Union in C

The union in C combines several variables of different type, like a structure. However, it keeps in memory only one of its members at any given time. This allows for memory optimization, where RAM is critical – usually embedded projects.



If you are not familiar with structures, you should read about them. We use them more often and once you understand them you will learn about unions in several seconds ;)

A union will allocate only the minimum amount of memory to hold its biggest member. This means that if we group together a char, int and a short variable, we will allocate only the memory for the int. You should try it – create such example and test it with the sizeof operator. In this case it should return 4 or 8, depends on the int size in your environment.

Union in C - memory managementOn my machine the int is 4 bytes and this is the largest data in the union, so that is the amount of memory that will be allocated

The variables will share that memory. Each time we write in one member, it will overwrite the data of the other variables. For that reason, we need a helper variable to keep track to the member that was last assigned. In order to be effective, the union should save more memory than its helper variable. More on this, in a minute.

Syntax

The syntax is pretty much the same as that of a structure with the difference, of course, that here we use the keyword union. The rest is the same. We can create unions in our header files, or in our source files. I prefer to keep it clean and separate the code from the types, so I define them in separate headers.

union [Tag]
{
    [Member definition];
    [Member definition];
    ...
    [Member definition];
} [List of variables to be created];

Later, we can access the members with the dot '.' and the arrow '->' operators. We use the ‘.’ if we access them through a regular variable. We use the ‘->’ if we access them through a pointer.
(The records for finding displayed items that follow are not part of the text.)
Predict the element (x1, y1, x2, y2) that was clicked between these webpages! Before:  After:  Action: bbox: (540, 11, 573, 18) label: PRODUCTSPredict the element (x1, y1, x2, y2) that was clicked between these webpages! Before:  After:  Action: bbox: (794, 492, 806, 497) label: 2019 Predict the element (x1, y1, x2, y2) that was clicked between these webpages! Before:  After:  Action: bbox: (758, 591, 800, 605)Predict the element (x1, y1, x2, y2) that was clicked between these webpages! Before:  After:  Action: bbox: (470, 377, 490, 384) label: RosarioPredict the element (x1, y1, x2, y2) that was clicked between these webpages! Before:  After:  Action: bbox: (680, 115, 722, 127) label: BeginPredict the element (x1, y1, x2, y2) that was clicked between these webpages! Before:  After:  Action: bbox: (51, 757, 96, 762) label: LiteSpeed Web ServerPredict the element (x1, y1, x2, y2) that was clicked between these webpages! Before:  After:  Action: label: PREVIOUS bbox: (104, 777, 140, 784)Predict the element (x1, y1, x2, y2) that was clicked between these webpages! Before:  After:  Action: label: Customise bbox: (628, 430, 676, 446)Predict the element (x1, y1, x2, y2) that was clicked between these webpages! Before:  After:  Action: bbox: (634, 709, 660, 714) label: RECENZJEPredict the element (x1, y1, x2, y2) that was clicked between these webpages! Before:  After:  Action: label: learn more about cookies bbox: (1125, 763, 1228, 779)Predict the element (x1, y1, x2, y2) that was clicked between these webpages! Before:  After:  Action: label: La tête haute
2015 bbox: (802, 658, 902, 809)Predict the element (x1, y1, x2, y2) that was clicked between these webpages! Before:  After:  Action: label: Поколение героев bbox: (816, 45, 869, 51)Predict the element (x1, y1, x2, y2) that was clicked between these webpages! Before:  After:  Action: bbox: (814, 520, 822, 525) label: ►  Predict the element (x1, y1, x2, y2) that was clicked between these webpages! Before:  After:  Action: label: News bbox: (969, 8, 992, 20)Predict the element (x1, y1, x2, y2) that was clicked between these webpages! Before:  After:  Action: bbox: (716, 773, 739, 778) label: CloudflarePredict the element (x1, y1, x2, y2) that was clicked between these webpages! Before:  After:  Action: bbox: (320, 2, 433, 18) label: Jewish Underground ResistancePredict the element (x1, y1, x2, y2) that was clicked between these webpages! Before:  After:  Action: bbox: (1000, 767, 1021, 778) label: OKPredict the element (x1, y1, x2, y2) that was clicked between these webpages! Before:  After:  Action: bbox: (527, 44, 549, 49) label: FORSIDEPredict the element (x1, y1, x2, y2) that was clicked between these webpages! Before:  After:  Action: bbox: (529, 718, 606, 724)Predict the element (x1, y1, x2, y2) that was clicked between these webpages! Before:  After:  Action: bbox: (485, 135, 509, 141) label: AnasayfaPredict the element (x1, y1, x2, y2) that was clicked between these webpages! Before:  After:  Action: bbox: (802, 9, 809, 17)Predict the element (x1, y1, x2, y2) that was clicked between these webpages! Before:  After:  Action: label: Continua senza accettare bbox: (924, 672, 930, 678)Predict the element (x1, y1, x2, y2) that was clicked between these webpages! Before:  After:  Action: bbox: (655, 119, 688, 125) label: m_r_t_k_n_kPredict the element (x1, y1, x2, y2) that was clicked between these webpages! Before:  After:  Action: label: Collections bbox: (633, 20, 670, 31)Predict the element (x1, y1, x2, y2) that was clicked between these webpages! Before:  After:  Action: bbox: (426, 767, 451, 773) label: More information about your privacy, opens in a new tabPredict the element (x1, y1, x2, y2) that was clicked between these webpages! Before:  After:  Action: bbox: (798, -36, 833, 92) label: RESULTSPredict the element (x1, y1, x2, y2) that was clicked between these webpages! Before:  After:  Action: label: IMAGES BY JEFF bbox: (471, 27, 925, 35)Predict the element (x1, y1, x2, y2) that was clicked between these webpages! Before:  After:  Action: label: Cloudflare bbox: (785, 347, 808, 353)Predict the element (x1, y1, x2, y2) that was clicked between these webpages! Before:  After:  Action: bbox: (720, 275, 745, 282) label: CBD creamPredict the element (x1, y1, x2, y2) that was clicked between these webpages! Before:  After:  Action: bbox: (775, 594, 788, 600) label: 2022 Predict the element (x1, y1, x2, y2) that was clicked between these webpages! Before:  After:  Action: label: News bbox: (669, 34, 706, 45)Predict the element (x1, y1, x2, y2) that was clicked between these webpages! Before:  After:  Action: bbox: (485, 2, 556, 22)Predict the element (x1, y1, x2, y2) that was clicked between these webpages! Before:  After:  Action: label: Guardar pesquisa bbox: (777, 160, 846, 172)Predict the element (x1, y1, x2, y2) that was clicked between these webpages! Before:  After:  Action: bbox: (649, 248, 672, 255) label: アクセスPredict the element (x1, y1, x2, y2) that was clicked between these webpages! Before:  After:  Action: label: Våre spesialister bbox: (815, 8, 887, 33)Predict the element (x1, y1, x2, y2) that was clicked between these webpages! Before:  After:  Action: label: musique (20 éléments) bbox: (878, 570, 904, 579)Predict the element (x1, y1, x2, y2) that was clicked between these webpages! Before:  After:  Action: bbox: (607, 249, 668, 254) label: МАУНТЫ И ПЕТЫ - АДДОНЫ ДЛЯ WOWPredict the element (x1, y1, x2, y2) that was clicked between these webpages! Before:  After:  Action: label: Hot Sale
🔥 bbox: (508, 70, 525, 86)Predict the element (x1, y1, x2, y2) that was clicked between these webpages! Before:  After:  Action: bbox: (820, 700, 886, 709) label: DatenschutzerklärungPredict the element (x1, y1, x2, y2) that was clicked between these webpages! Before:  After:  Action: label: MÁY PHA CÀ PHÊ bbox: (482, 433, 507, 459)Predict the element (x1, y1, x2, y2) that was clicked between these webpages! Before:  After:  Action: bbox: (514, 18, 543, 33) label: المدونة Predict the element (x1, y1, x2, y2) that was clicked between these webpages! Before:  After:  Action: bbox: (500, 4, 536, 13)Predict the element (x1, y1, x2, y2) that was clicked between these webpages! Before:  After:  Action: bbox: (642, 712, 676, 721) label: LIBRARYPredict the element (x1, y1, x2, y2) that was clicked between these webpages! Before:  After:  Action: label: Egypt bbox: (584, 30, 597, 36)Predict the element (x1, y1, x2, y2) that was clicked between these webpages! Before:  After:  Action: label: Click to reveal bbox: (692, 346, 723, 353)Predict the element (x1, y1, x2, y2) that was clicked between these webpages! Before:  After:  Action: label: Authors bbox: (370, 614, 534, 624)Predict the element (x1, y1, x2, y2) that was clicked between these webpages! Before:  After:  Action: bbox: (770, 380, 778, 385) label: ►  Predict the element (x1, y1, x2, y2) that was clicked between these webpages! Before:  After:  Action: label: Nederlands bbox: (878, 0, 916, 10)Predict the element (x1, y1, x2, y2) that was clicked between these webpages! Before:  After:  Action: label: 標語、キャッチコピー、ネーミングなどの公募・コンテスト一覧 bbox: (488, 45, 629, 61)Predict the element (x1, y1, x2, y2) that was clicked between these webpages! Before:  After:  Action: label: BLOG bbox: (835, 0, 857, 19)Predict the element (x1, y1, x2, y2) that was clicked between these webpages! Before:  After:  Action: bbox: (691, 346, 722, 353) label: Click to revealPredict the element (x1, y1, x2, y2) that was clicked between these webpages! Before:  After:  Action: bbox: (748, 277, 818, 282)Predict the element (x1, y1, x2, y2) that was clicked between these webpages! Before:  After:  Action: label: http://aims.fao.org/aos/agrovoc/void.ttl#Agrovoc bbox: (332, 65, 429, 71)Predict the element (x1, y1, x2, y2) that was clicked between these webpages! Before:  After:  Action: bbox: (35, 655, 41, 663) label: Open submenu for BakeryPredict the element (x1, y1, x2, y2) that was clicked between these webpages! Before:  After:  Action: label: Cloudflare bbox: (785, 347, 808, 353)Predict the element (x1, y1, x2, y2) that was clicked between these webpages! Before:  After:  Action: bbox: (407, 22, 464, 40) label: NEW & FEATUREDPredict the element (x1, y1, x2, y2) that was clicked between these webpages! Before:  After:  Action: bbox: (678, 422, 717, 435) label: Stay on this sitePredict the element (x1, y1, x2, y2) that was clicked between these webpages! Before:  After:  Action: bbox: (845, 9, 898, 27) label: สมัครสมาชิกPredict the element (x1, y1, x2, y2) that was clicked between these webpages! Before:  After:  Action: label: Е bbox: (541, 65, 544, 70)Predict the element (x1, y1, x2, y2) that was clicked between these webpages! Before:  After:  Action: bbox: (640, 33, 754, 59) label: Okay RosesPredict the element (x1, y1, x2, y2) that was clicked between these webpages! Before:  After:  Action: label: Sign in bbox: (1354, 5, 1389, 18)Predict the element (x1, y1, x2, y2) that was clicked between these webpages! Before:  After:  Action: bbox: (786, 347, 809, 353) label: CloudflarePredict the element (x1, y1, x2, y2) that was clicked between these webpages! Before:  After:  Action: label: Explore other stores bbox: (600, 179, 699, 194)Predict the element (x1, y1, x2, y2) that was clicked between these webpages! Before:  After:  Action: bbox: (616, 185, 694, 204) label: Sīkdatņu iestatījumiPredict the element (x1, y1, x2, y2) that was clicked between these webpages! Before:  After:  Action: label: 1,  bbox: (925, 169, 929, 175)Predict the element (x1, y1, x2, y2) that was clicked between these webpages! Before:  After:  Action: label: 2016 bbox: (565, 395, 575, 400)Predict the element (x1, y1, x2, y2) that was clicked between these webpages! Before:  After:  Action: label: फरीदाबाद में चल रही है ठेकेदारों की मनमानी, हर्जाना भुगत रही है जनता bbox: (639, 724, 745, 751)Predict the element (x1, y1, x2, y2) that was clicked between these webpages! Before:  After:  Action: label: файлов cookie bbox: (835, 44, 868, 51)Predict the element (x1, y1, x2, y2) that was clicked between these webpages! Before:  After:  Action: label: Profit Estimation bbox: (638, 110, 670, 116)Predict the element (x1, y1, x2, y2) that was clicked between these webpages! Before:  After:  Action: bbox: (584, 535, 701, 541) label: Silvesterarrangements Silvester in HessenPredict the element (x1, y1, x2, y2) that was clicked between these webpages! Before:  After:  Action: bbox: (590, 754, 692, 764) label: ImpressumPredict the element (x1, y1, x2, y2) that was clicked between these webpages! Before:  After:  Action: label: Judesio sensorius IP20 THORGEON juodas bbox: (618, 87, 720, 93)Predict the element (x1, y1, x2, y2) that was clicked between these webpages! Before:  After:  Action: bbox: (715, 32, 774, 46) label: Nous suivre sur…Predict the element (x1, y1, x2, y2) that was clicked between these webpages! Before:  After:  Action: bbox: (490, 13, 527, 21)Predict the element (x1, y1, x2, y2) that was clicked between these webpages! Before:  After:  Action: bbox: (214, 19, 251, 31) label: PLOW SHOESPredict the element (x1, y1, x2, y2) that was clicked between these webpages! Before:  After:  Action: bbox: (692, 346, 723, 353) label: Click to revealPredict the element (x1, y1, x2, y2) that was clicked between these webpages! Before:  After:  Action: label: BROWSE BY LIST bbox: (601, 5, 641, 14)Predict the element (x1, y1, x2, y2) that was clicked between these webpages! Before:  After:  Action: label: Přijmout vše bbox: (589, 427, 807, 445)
    myUnionVariable.memberName = 5;
    pointerToAUnion->memberName = 5;

Example: Defining a union in C

simple-union.h
union A
{
    char a;
    short b;
    int c;
    float d;
}; 

Creating instances and accessing members

We can create a list of variables immediately after the definition of the union, like this:

union A
{
    char a;
    short b;
    int c;
    float d;
} instance1, instance2, instance3; 

The second way is to use the tag. Here is how to do it:

    union A instance1, instance2...;

Now we can put some information inside and use it. We also add the helper variable to keep track:

int helper = 1;
instance1.a = 'a';
...
switch(helper)
{
    case 1: printf("The value that we keep is: %c", instance1.a);
            break;
    case 2: printf("The value that we keep is: %h", instance1.b);
            break;
   ...
    case n: printf("The value that we keep is: %f", instance1.d);
            break;
}

The source of the examples is available for download from here.

Padding

In contrast to structures, unions don’t use memory padding for memory alignment. After all, the very idea of using a union in C is to reduce memory usage.

Using union in C

In practice, we use unions with more complex data, than the examples above. Normally we will put two or more structures in one union. This is, because a structure holds several/many variables. This means that we can save much more memory if we only need one of the structures at a time.